▸ **MATERIAL FOR THIS TASK**:
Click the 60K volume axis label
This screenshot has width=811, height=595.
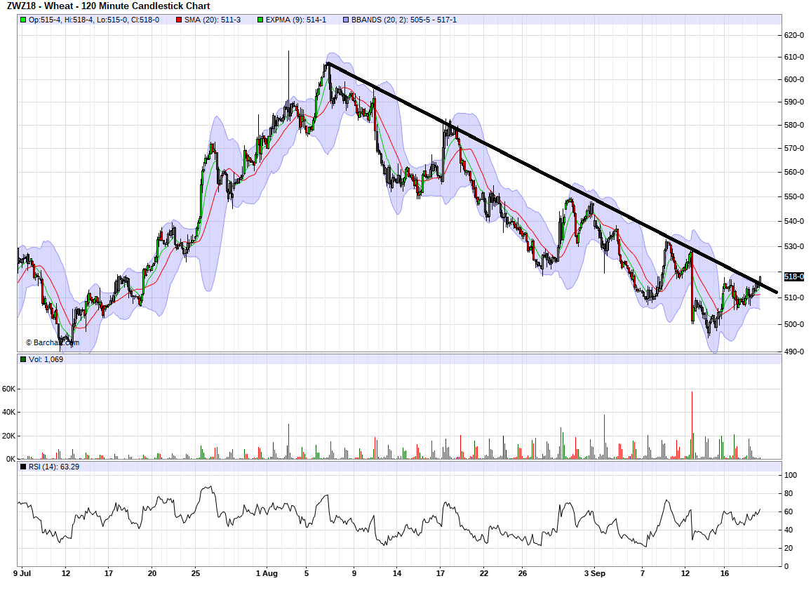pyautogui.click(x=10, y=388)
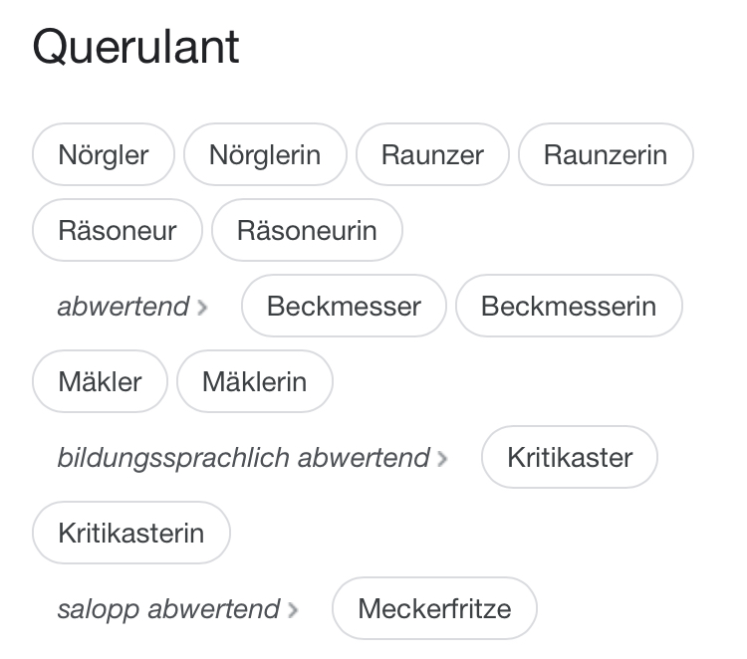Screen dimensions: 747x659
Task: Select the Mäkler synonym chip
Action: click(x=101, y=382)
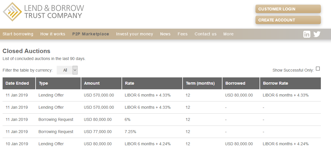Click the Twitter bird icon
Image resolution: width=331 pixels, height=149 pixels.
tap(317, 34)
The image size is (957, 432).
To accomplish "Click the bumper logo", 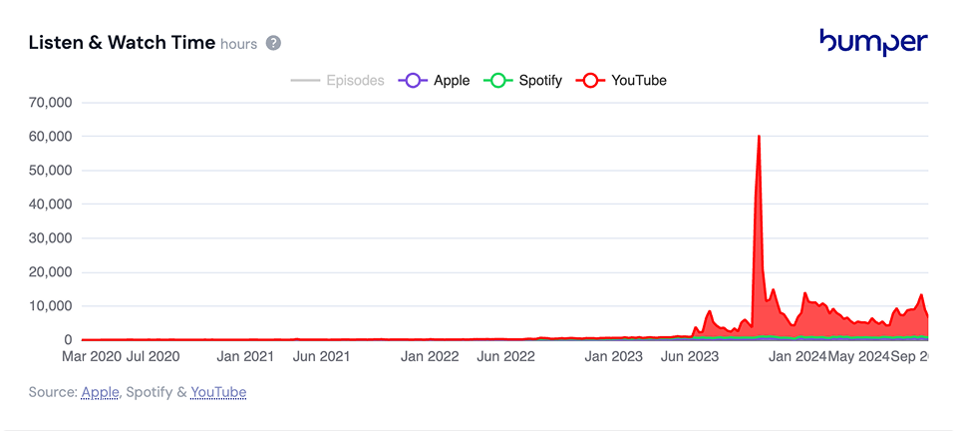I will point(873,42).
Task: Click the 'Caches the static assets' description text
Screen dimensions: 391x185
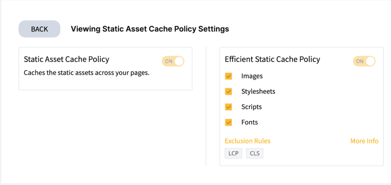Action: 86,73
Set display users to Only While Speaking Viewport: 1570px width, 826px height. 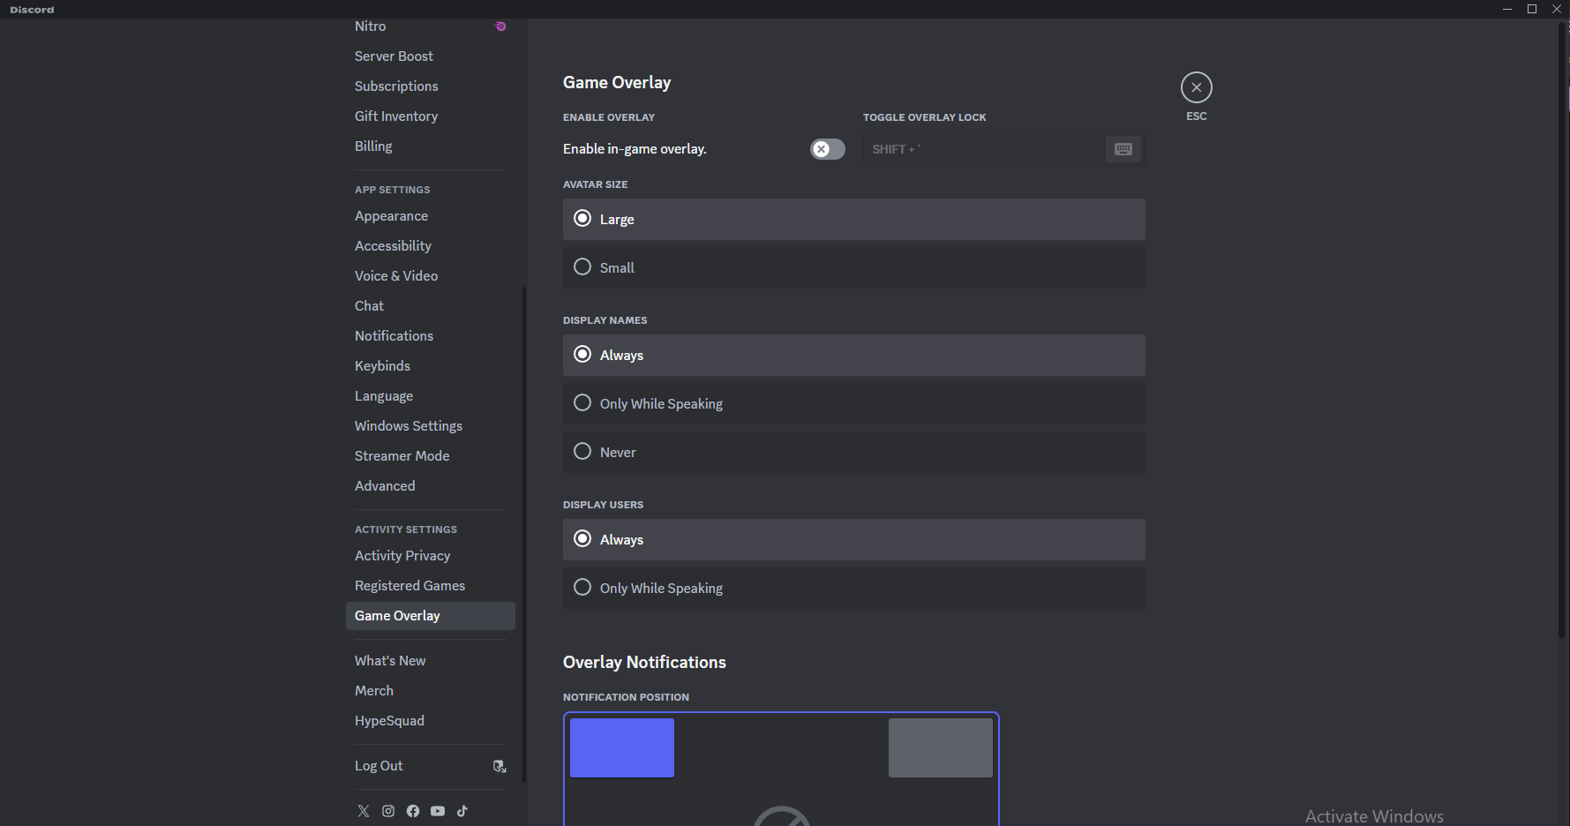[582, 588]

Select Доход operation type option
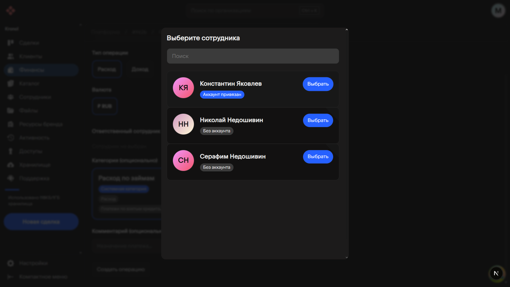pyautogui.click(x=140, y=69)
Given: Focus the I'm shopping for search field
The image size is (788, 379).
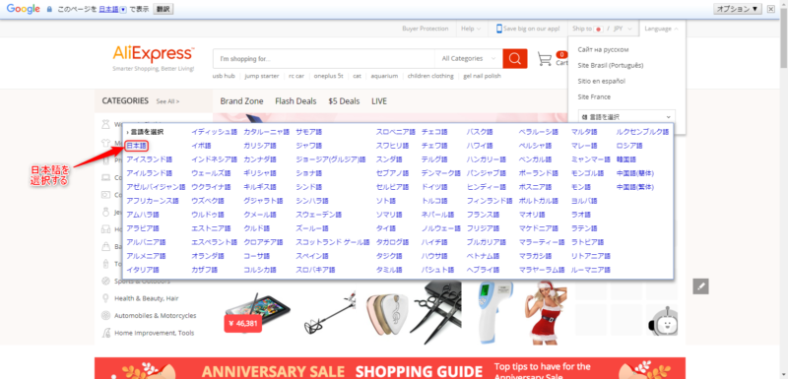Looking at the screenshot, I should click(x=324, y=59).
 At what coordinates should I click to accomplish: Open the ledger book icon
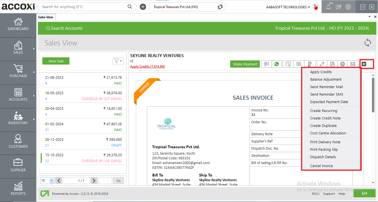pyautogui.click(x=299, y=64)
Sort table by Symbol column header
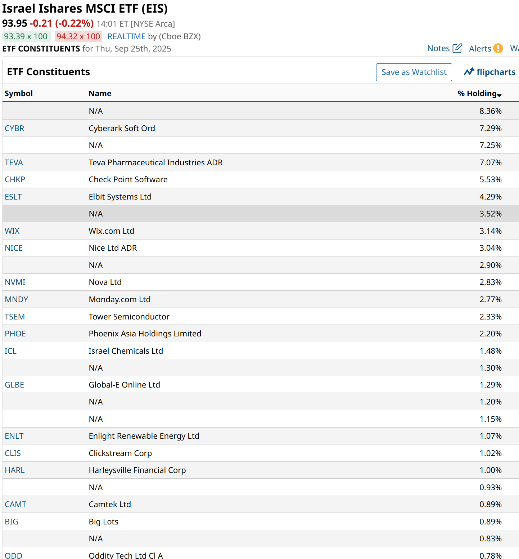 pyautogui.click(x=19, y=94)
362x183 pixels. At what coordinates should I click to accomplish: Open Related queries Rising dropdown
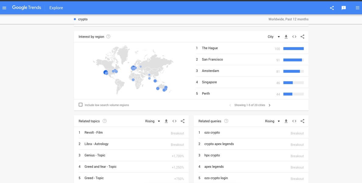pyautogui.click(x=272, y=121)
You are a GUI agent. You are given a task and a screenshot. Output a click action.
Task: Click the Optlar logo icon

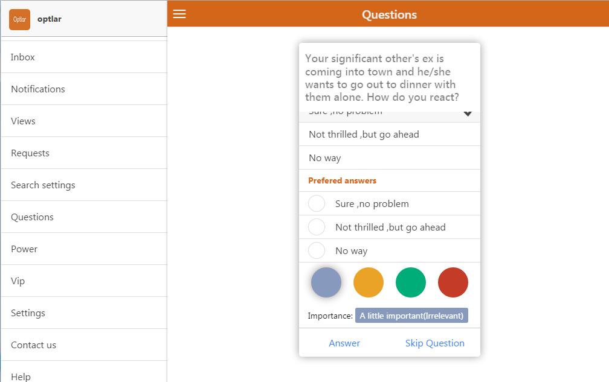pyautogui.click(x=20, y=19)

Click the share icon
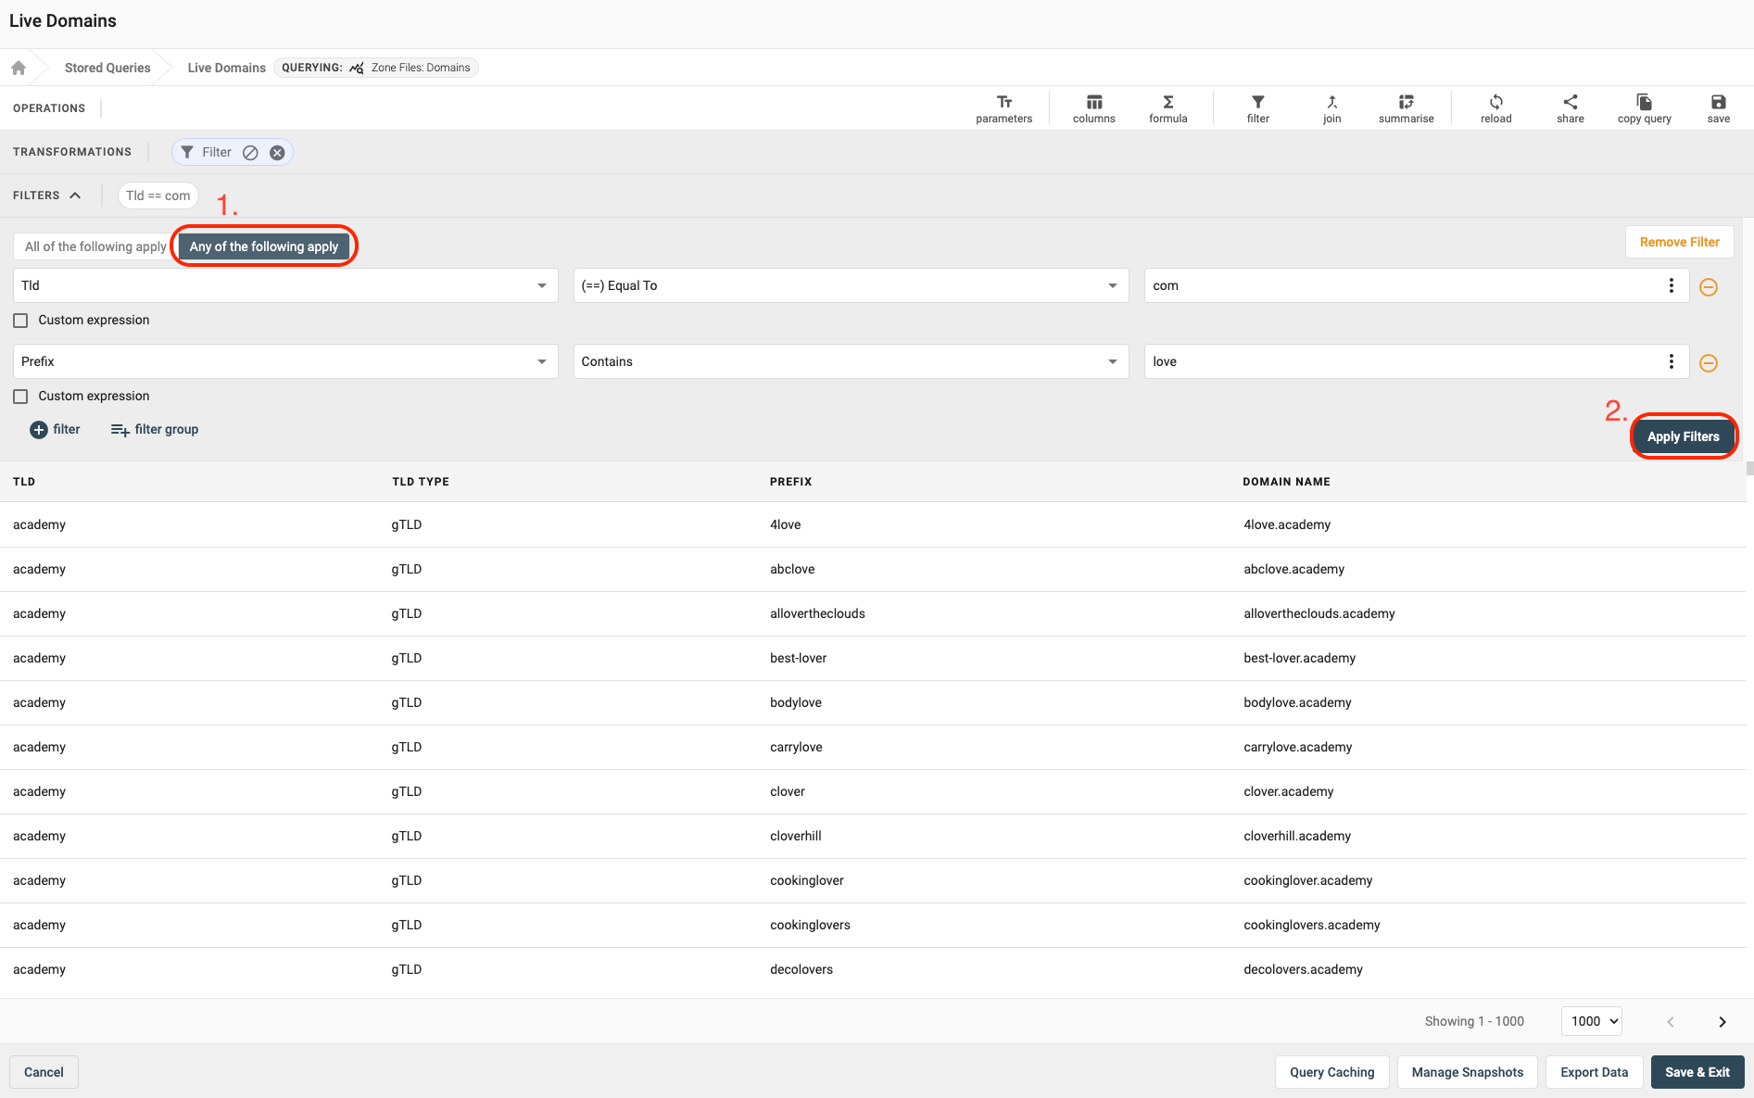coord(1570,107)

▸ **WHAT NEEDS TO BE DONE**: State how many lines of the listing contain the string "coordinates", with case counted. Give only the number.

▸ **RESPONSE FOR THIS EXERCISE**: 2